If you are on Facebook, we have two pieces of advice for you. One, find and like Realtree's Facebook Page, if you haven't already. And two, keep your eyes open for big-mouthed poachers. It seems a growing number of them are bragging about various wildlife violations on the social media site, and wildlife enforcement officers are responding in turn. Check out this lineup of poachers caught on Facebook.
According to a news release from the Florida Fish & Wildlife Conservation Commission posted on June 5, an anonymous complaint led to charges against four Floridians who posted photos of dead wild turkeys. One of the guys even posed with a dead alligator.
When questioned, one of the men, Travis Clayton McFatter, admitted he had killed five turkeys during the season, including two in one day. Another guy, Blake Dalton King, killed four turkeys. After giving investigators permission to search his truck (where they found blood), King also admitted to killing a deer that stood in a road, blinded by his headlights.

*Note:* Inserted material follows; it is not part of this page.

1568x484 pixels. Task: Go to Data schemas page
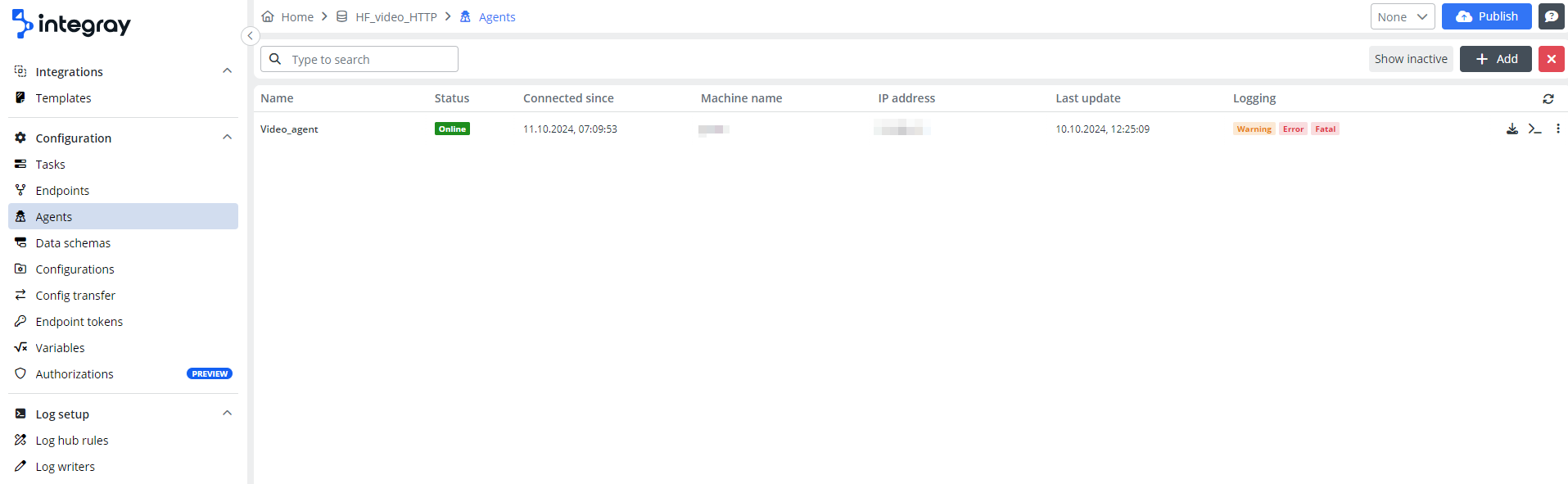click(73, 243)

McFatter also found a road-killed alligator on his way home one day, and took it home without notifying authorities.
All in all, TWC officials issued 13 misdemeanors and two infractions after hearing the confessions.
Last September, a poacher shared his propensity to break the law on Facebook by showing off two bucks he'd taken in one season and a gaggle of geese. In a Minneapolis StarTribune outdoors page column, Doug Smith quotes conservation officer Travis Muryers, who said, "It was definitely not smart."

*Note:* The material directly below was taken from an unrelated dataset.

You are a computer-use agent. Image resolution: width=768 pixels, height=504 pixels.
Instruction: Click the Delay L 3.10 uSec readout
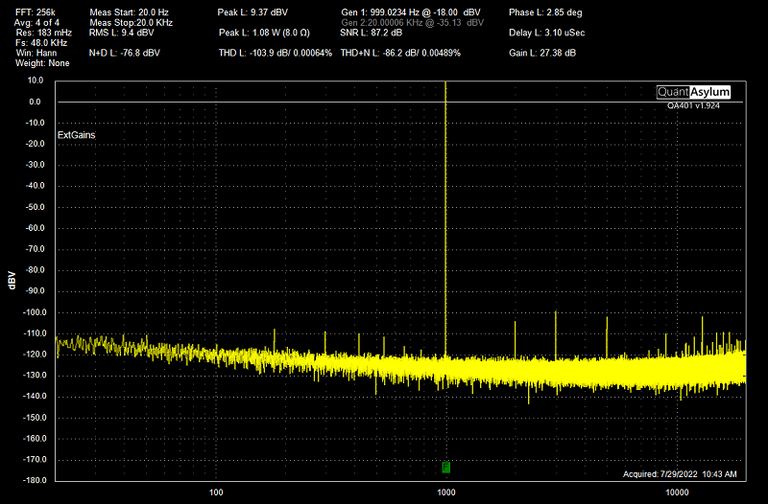click(x=546, y=32)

In fact, it doesn't really appear that the guy could count. The limit for geese is three, and he posted a photo of him and two buddies with 12 geese, calling it a "three-man limit." You do the math.
As for exceeding the buck limit, the poacher posted a photo of himself with a bow-killed buck in September and another 8-pointer in October. Minnesota game laws allow one buck per hunter per season. Then, this same hunter took one of the bucks over the state line, to a taxidermist in Wisconsin. That's a violation of the federal Lacey Act, which states you cannot transport illegal game across state lines. According to the StarTribune, officials could have taken his vehicle. The hunters faces fines up to $2,000.
Here's a mother-son team that paid the price for poaching, after Mom posted photos on Facebook of her son skinning out a deer in May of 2010. According to a report from the Florida Fish and Wildlife Conservation Commission from Sept. 8, 2010, neither mother nor son would admit to killing a deer out of season. She blamed him. He wouldn't confess. The Commission cited them for possession of wildlife taken illegally, a second-degree misdemeanor.